Cette petite fille, c'est Françoise Marette, "Vava" pour les intimes, et elle deviendra Françoise Dolto, la psychanalyste qui a changé le regard que nous portons sur l'enfance. Comme beaucoup d'enfants nés peu avant le conflit, Françoise vit la guerre de loin, repliée à Deauville en compagnie de ses frères et soeur et de leur gouvernante. À six ans, déjà épistolière de talent, elle multiplie les missives à tous les membres de sa famille.
Ainsi, dit Manon Pignot, historienne de l'enfance, dans sa délicate analyse, 'la guerre a fourni à cette petite fille incroyablement curieuse un contexte inattendu d'expression et d'intelligibilité du monde' qui est à l'origine de sa vision révolutionnaire de l'enfance.
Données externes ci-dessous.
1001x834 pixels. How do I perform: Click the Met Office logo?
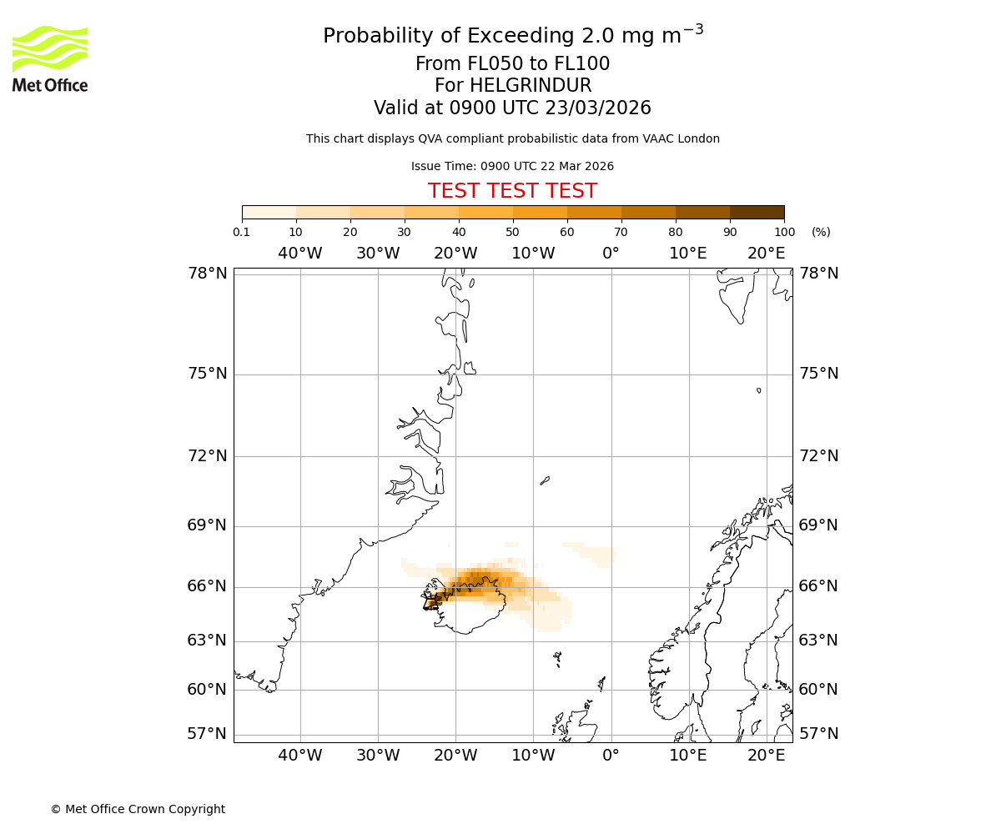pyautogui.click(x=50, y=58)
L'implication de l'enfant s'intensifie quand elle entretient avec Pierre Demmler, son oncle de vingt huit ans, une intense correspondance et se considère, encouragée par la famille, comme la fiancée et la future épouse du jeune capitaine. La mort au front, le 10 juillet 1916, de Pierre Demmler, fait de la jeune promise "une veuve de guerre à sept ans".
Yann Potin, en historien et analyste des archives familiales, ouvre pour nous enveloppes et albums conservés par Françoise et la famille, interroge "la manière dont le deuil se cristallise, se fixe sur le papier, par les images, mais aussi se transmet malgré nous, par le truchement de la vie matérielle propre d'autant de petits reliquaires affectifs".
Ainsi, l'expérience enfantine de la Grande Guerre a vraisemblablement nourri la pensée révolutionnaire de Françoise Dolto psychanalyste quand il s'est agi, plus tard, de soigner des enfants.